I've been away from Pascal for some time, so realize this may be a dumb question (and, yes, I do believe there are such things), but here goes:
I'm using what reports itself as "Free Pascal Compiler version 3.0.4+dfsg-18ubuntu2 [2018/08/29] for x86_64" and running this on Linux Mint 19 with Cinnamon 3.8.9 and kernel version "4.15.0-42-generic".
I've written a utility that writes many numbered lines as output to the screen (gnome terminal to be specific).
The lines, each of which consists of an arbitrary number of five-character chunks (e.g. '[xxx]') can be quite long, so I have a routine that sets a variable to determine the number of such chunks that will fit on each line without wrapping (which would make the output very confusing to read), and ignore the rest of the line as it isn't really necessary to see more. The number of whole chunks that can be displayed is calculated as ":= ((WindMaxX - 29) div 5);" since I have a 29 character label at the beginning of each row.

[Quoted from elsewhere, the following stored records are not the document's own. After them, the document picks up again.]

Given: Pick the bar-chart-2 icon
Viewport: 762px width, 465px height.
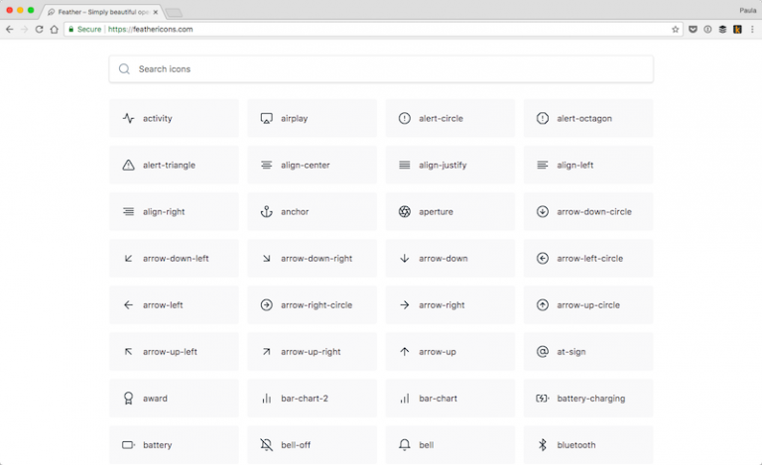Looking at the screenshot, I should (x=312, y=398).
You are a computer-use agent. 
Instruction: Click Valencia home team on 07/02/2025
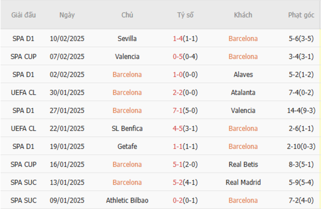tap(127, 57)
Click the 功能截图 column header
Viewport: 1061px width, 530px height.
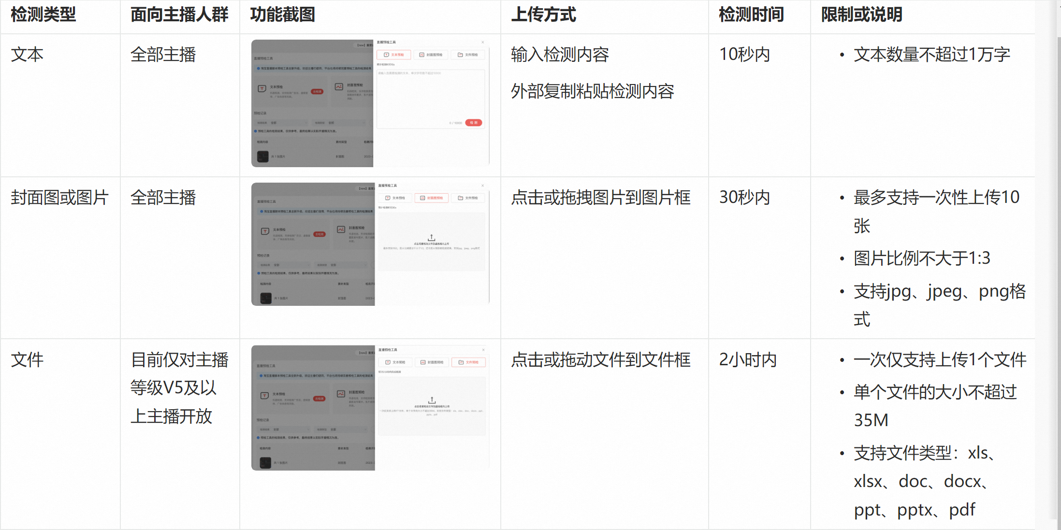(x=283, y=14)
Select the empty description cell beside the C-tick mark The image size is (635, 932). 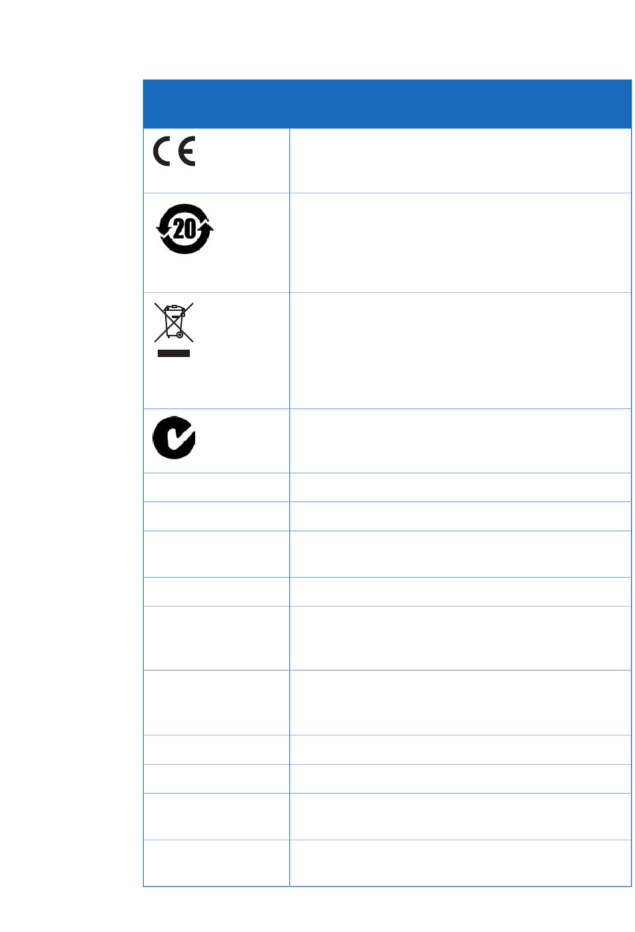point(461,441)
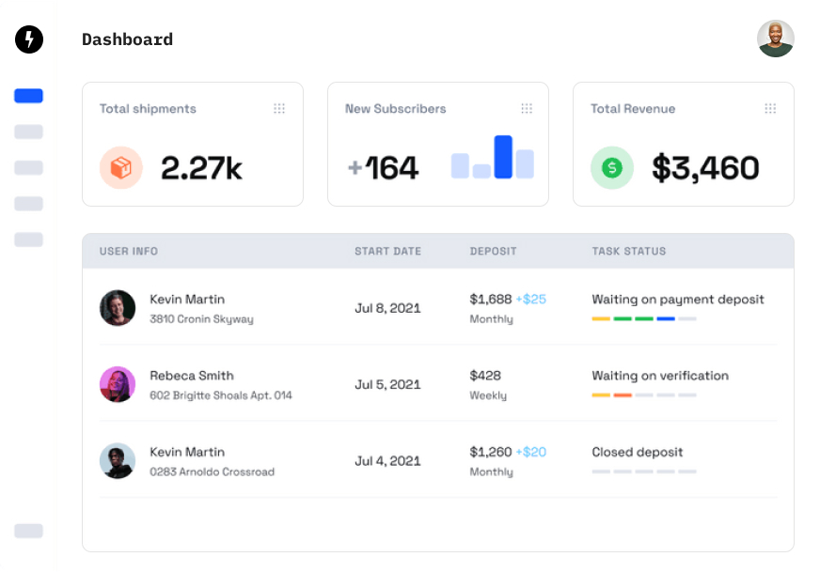This screenshot has height=572, width=820.
Task: Click the orange box shipments icon
Action: point(121,168)
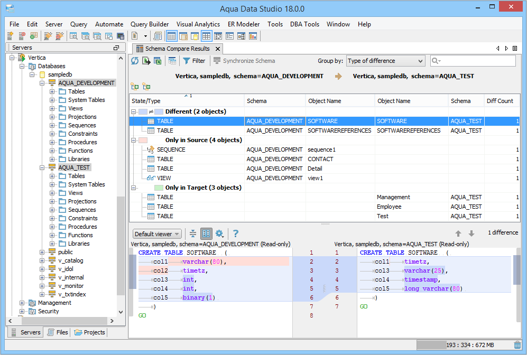This screenshot has height=355, width=527.
Task: Switch to the Projects tab
Action: [90, 332]
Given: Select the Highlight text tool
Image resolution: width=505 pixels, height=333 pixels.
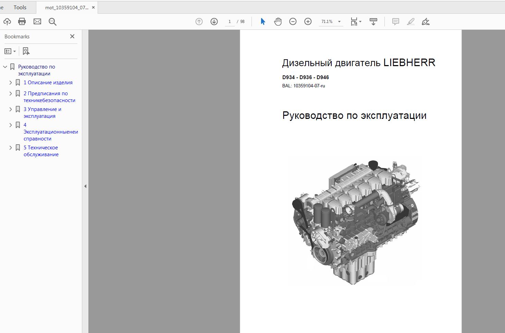Looking at the screenshot, I should (411, 22).
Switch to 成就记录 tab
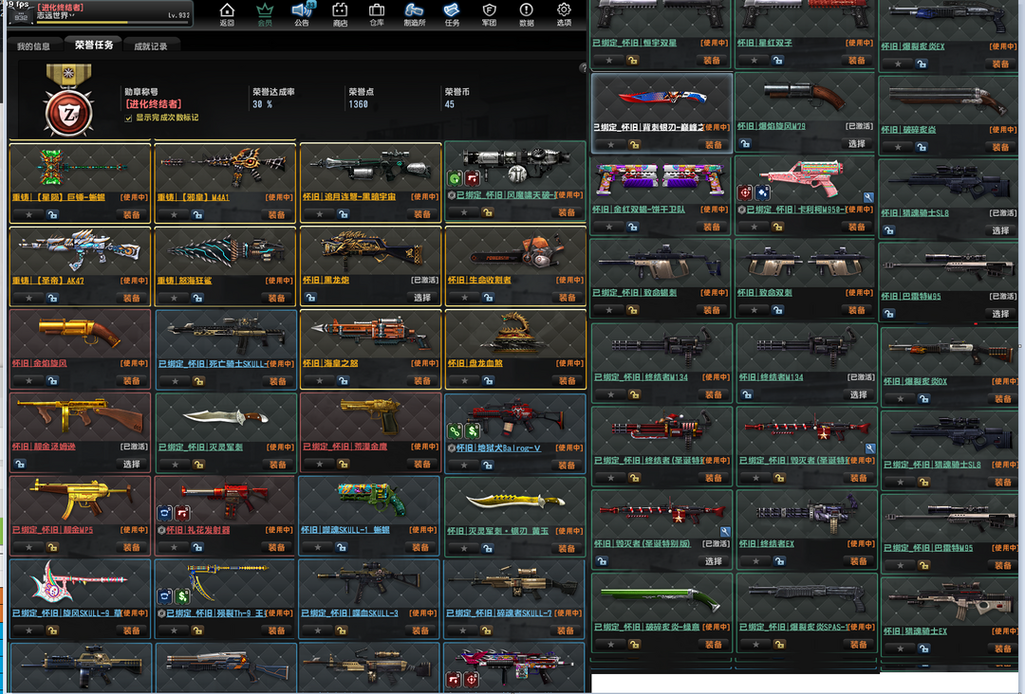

I have read that there are known issues with WindMaxX, but the displays come out just fine; if I want to see more chunks on each line, I simply stretch out the terminal screen and rerun my utility.
BUT, BUT: if I try to save the results to a text file by running the utility and redirecting the output (with >) or by using tee (e.g. | tee file), *both* the display and the text in the output file is limited to an 80 column width.
I'm also aware through experimentation that Gnome terminal determines the number of Bytes that can be displayed and incorrectly reports it as the number of characters, but I'm using nothing but Latin characters in UTF-8 format, so don't believe that is an issue; the restriction to 80 characters, though, suggests that somehow using the redirect or tee makes everything default to "standard."
Can anyone tell me what I'm missing here?